◆ Excerpted records:
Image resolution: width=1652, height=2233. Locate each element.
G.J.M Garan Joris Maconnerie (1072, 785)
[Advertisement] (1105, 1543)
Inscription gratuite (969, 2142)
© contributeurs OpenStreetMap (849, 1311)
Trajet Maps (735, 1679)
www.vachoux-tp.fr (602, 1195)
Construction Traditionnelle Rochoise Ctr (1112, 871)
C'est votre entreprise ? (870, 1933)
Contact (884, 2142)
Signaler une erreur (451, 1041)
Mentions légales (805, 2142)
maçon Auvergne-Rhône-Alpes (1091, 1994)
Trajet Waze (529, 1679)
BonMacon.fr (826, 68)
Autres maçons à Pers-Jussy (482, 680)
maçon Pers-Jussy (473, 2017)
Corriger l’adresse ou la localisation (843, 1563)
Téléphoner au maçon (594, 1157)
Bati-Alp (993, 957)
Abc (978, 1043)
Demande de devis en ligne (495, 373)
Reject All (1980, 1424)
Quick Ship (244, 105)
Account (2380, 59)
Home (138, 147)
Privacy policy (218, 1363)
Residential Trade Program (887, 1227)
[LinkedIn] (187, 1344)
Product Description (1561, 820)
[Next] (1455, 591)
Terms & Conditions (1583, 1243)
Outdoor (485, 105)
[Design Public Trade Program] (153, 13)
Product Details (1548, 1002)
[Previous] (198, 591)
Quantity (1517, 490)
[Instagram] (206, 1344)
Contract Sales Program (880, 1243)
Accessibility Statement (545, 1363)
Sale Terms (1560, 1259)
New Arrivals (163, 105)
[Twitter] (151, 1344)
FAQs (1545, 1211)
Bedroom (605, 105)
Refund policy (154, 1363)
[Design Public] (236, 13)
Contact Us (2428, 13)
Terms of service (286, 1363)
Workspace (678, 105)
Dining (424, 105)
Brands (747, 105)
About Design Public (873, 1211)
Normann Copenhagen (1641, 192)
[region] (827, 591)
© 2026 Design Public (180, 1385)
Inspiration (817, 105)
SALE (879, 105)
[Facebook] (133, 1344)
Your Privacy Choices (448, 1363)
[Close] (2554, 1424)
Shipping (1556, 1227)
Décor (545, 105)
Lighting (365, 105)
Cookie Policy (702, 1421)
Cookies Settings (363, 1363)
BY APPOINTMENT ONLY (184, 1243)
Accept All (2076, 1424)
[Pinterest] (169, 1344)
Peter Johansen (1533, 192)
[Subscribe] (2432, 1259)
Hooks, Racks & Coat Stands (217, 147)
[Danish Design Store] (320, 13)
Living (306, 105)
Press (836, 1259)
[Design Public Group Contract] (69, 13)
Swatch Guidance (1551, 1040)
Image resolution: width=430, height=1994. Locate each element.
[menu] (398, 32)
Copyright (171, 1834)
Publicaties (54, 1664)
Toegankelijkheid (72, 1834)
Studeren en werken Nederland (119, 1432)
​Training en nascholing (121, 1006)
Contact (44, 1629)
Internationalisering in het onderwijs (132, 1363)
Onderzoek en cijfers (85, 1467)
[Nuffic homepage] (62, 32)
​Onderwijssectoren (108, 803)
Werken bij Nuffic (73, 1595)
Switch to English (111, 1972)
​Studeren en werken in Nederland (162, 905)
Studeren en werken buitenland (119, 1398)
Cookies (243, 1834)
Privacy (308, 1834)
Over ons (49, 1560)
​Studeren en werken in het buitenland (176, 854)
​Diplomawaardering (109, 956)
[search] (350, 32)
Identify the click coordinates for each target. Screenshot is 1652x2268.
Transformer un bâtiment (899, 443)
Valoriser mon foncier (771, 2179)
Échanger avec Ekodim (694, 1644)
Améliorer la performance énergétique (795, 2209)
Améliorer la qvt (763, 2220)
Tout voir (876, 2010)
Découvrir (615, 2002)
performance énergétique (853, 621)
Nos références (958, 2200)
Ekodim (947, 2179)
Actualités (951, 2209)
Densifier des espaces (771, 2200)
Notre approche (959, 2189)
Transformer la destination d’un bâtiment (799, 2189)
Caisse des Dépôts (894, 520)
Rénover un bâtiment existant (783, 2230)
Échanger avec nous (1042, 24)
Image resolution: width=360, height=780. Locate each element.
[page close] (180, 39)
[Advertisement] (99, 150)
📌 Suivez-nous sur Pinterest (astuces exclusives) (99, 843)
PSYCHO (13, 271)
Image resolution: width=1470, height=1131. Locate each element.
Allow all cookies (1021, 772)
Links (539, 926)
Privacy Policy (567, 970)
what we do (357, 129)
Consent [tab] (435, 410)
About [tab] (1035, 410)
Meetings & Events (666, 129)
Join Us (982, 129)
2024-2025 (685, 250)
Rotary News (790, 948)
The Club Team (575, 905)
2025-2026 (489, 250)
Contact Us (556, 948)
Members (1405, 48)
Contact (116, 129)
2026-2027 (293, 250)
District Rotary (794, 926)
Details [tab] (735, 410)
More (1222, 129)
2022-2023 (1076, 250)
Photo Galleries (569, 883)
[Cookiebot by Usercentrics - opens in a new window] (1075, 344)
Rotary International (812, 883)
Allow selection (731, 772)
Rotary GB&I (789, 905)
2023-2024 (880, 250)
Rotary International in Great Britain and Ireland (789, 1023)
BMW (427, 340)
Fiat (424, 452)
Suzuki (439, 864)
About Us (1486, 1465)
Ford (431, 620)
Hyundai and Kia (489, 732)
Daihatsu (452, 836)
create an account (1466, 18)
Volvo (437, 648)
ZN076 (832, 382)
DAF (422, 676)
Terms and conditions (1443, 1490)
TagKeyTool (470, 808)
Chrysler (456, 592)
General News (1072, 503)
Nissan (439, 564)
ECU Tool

◆ Problem: Repeat word for word the lines above that run from the line containing "Actualités (951, 2209)" through the line containing "Échanger avec nous (1042, 24)", both ends included, and nothing else.

◆ Written reply:
Actualités (951, 2209)
Densifier des espaces (771, 2200)
Notre approche (959, 2189)
Transformer la destination d’un bâtiment (799, 2189)
Caisse des Dépôts (894, 520)
Rénover un bâtiment existant (783, 2230)
Échanger avec nous (1042, 24)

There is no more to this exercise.